■ TASK TO COMPLETE: Where a line of the entries below includes the string "target", count it. Give only the resulting number.

________________________

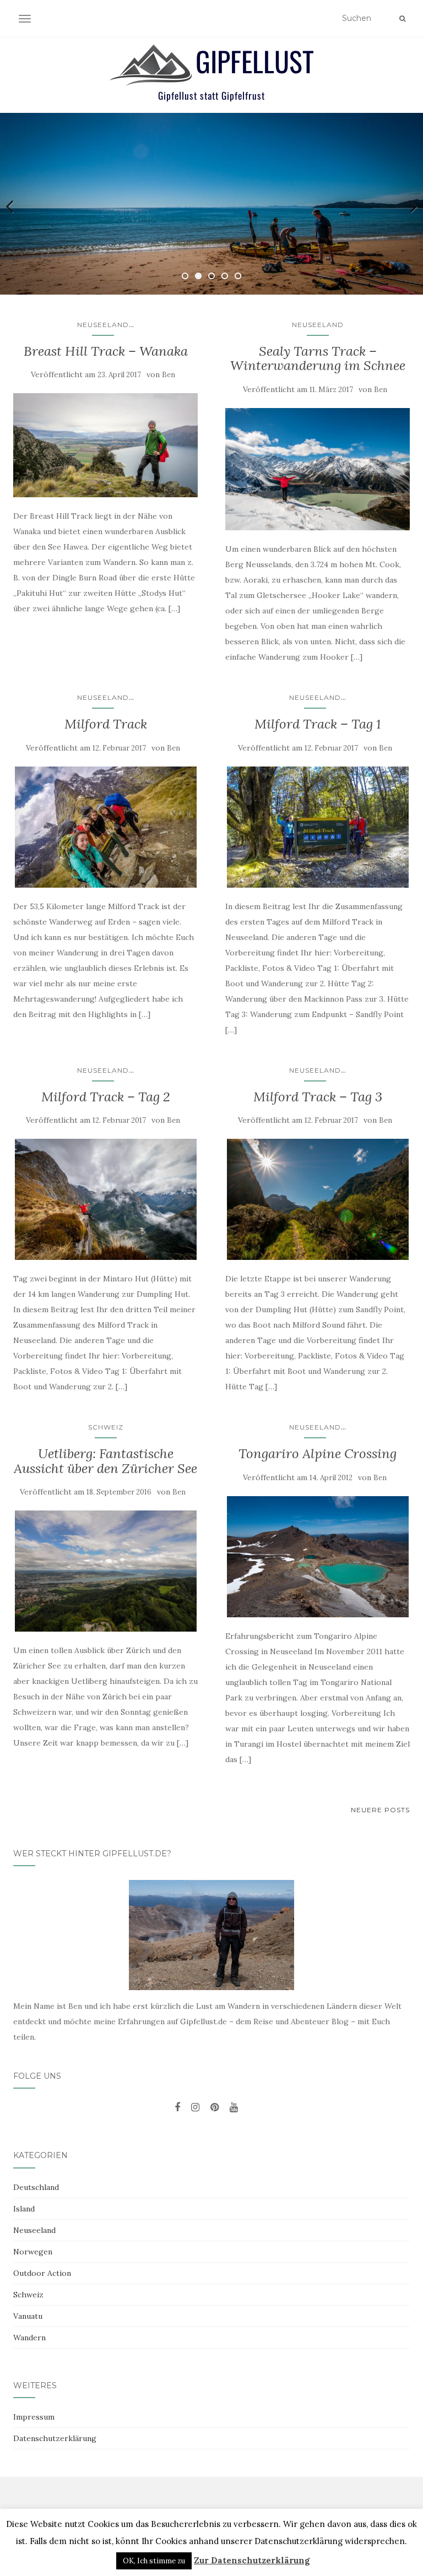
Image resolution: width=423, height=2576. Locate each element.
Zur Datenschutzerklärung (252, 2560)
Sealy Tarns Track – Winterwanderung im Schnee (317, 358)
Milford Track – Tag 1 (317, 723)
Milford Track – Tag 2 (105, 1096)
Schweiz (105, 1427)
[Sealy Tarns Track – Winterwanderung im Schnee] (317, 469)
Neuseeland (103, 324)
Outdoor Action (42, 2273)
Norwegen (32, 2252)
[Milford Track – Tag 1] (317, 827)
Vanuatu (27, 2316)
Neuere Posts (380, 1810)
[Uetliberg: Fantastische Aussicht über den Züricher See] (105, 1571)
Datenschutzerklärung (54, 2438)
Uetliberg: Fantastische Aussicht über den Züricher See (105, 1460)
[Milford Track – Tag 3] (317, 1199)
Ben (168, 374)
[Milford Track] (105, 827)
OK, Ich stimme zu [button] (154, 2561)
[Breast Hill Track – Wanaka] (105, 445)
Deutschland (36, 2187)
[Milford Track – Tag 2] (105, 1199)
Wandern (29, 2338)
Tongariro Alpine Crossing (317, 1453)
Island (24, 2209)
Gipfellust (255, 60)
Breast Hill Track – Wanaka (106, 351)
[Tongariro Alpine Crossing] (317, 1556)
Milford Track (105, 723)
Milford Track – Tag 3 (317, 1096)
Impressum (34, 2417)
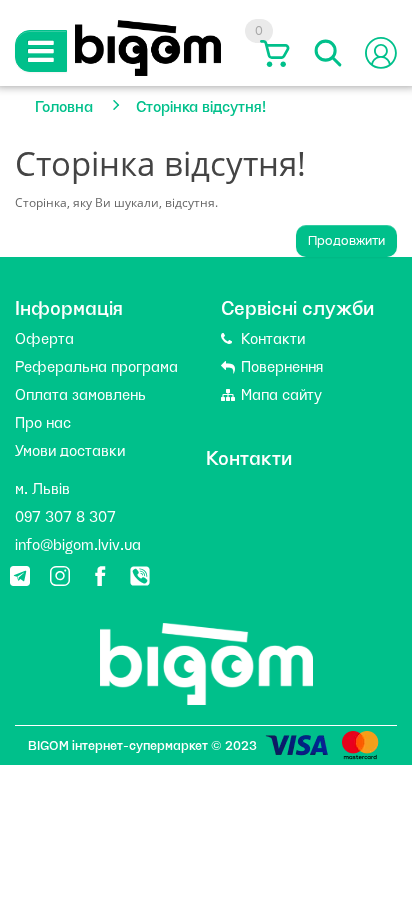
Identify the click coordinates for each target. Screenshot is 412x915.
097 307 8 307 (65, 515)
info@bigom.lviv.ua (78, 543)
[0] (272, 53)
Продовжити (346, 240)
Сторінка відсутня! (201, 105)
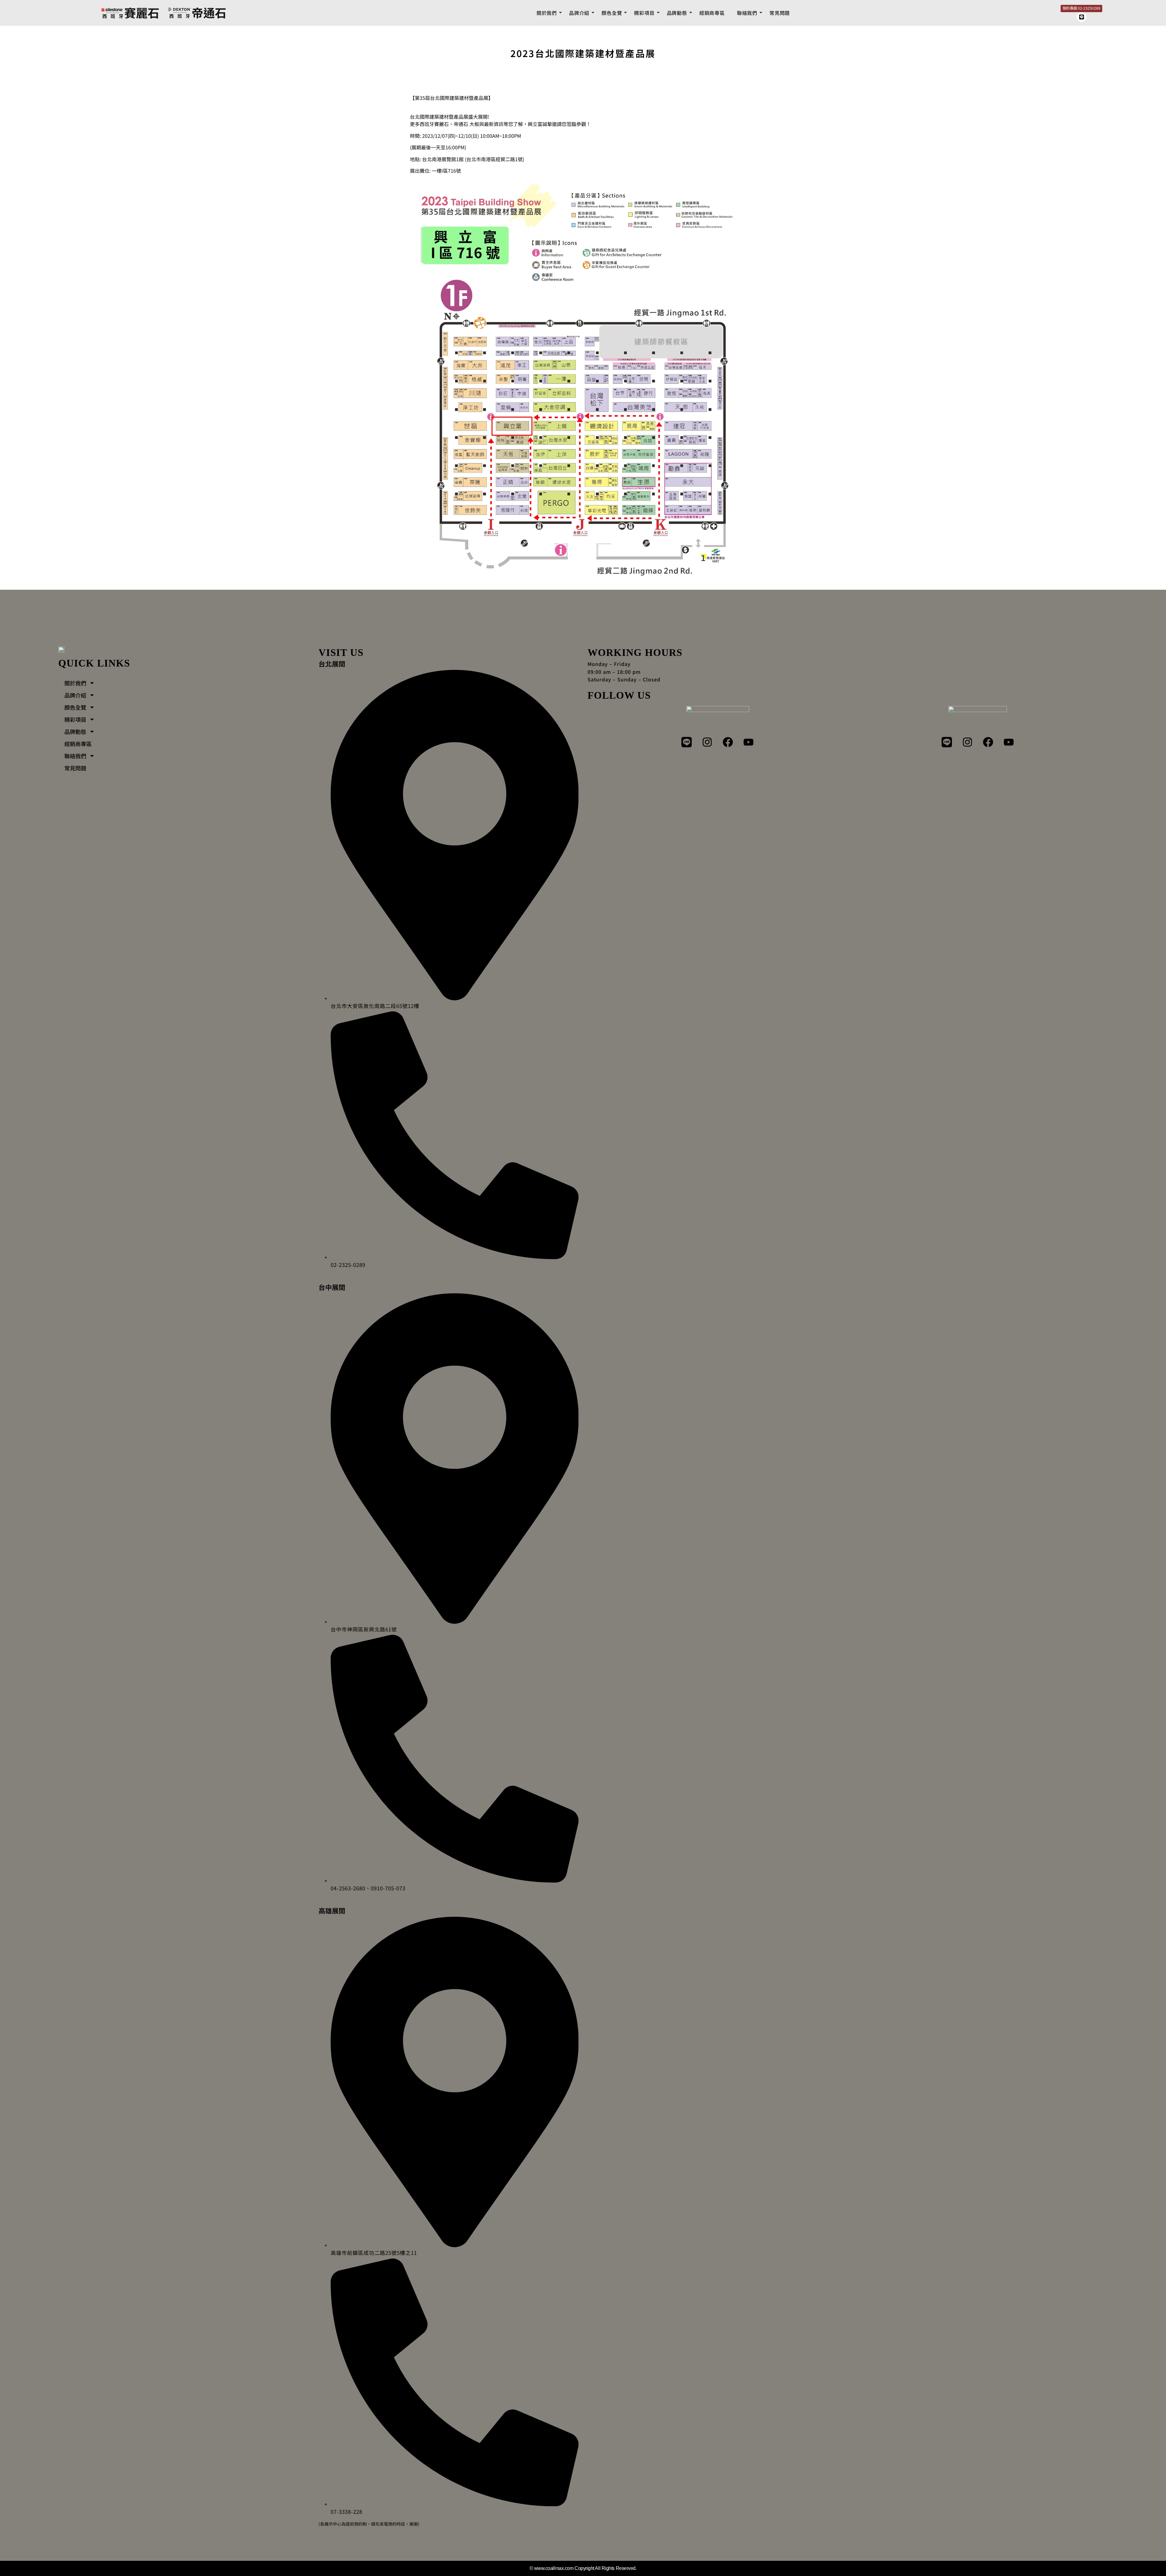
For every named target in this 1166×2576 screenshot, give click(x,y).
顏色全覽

________________________

■ EXPECTED OUTPUT: 2